I was afraid — nervous I would say the wrong thing or that someone else’s pain would open my own wounds.
So I held back when life got difficult for people around me. Stepping into the suffering of others felt intrusive, and I feared that my attempt to help could make things worse. I expressed genuine sympathy and faithfully prayed for those in pain, but the walls around my heart stayed firmly in place.
At least that’s the way it was until a season of heartache became my reality too. When the storm clouds of suffering rolled in and threw a dark shadow over my family, what we wanted more than anything was to know we were not alone. In the middle of our grief and confusion, we lost the ability to pretend we were okay — and gained friends who were unafraid to sit with us in our pain.

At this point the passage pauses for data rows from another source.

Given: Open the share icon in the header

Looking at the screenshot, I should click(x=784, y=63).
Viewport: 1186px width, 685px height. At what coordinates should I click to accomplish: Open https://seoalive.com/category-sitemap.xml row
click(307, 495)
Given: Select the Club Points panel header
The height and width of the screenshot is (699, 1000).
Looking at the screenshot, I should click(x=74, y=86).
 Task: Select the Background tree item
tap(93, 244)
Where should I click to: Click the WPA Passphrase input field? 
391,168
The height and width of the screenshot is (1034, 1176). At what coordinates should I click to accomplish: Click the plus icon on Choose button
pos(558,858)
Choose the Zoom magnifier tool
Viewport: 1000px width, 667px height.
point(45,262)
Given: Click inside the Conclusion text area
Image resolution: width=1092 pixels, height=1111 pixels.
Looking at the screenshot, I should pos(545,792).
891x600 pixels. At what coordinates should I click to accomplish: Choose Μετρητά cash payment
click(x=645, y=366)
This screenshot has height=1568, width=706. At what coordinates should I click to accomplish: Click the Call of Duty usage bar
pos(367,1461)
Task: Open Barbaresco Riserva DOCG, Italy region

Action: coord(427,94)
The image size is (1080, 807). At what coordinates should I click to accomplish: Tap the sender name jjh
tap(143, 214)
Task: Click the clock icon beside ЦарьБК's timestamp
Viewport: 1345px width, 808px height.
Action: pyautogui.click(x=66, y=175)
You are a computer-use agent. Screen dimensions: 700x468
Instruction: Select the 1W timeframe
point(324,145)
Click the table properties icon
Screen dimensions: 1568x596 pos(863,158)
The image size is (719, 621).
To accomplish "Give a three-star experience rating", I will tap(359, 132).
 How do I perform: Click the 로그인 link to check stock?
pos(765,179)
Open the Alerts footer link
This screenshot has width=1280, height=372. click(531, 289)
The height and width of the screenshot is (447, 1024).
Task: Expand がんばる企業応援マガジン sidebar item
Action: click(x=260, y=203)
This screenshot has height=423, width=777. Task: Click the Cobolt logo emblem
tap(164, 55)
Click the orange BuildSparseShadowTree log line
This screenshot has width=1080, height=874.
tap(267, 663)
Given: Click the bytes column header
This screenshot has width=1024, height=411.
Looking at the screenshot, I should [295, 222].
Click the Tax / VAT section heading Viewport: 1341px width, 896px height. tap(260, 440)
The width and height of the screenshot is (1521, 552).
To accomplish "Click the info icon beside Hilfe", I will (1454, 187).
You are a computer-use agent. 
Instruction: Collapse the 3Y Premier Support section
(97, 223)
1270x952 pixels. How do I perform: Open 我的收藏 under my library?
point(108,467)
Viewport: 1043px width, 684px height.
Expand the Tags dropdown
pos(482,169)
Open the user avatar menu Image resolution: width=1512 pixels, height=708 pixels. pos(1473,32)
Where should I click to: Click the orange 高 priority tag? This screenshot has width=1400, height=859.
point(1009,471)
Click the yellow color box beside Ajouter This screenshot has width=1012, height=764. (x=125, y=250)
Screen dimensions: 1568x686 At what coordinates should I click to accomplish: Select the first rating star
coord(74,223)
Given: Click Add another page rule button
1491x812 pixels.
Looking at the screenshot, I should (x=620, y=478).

The book of Job is filled with the misguided attempts of Job’s friends to try and assign blame for the devastating loss of Job’s children, possessions and health. It can be easy to focus on how wrong his friends were in what they said. But if we do only that, we miss something critical in Job 2:11-13 (NLT):
When three of Job’s friends heard of the tragedy he had suffered, they got together and traveled from their homes to comfort and console him. Their names were Eliphaz the Temanite, Bildad the Shuhite, and Zophar the Naamathite. When they saw Job from a distance, they scarcely recognized him. Wailing loudly, they tore their robes and threw dust into the air over their heads to show their grief. Then they sat on the ground with him for seven days and nights. No one said a word to Job, for they saw that his suffering was too great for words.
The first thing Job’s friends did was join him in his grief. They gave Job the gift of knowing that he was not alone in the darkness that had suddenly consumed him.
God created people to be relational. We are usually comfortable living the pleasant parts of life in community, inviting our friends and family into times of celebration; however, in U.S. culture we tend to view grief and tears as private or even embarrassing. Our impulse to hide our pain can keep us from knowing the aching beauty of lamenting — entering each other’s suffering and declaring together that this world is a broken place in desperate need of healing.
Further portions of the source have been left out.